I wouldn’t say it’s an obscure question, actually I think it’s kind of an obvious question and I think my answer is the somewhat oblique one?
God games are going to implicate the role “real” gods are supposed to have on human affairs, and try to address the question by offering “good” or “evil” paths and/or just being cutesy to sidestep the question altogether. Will Wright games are emblematic of his green center-leftism. Grand strategy and 4X games very rarely have any goal other than consumption of rivals and ultimate victory; even in a game like Civ 5 where there are ostensible non-military or non-expansionist victories (“culture” or “science” victory) it is still framed as a victory where you do it better than everyone else and therefore inescapably dominate them in some field or other.

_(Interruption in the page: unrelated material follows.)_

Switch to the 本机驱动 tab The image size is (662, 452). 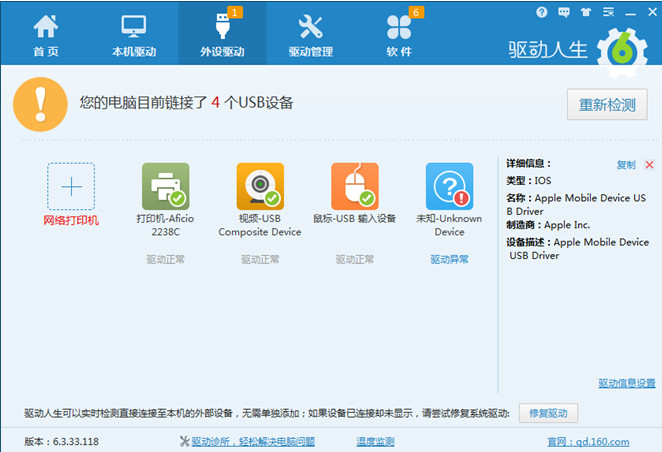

My response to all this is, they’re games and directly attributing ethical effects from the games onto their players is as dubious as directly attributing an increase in violent tendencies to the playing of violent games. That isn’t to say videogames can’t affect your thought processes (obviously they can, otherwise why play them) but rather to say that I think the relationship is far more attenuated and complicated than A = A.
Yeah, I think we can consider a game to have done it much better if the play manages to express the theme of the project (isn’t this much of what SB harps on? And why we’re still talking about Dog Days?) but like other pop art games are designed to fulfill their form’s demands first. A strategy game must be engaging strategy; a shootman must have good shoots (and really Dog Days doesn’t trip over itself in this regard, it manages to make ridiculous nailguns feel appropriately ridiculous and thus aesthetically appropriate).
Spore is a grand example of Will Wright and his team sacrificing their thematic content (watch & learn about the spread of life (oh and memes == genes)) but retreating under game mechanic demands; the player needed agency and the metaphor immediately imploded.
This argues that thematic expressions are pretty well baked-in to game genres. Shooters are going to lend themselves to tales of power abused, of control; city-sims, by acknowledging the presence of government and its ability to solve problems are inherently left-wing in a modern American context.
Creating new meanings in existing genres, then, can only come from mechanical shifts – and so we get expansive games when they chart new mechanical/genre territory: Stanley Parable, Kentucky Route Zero, etc.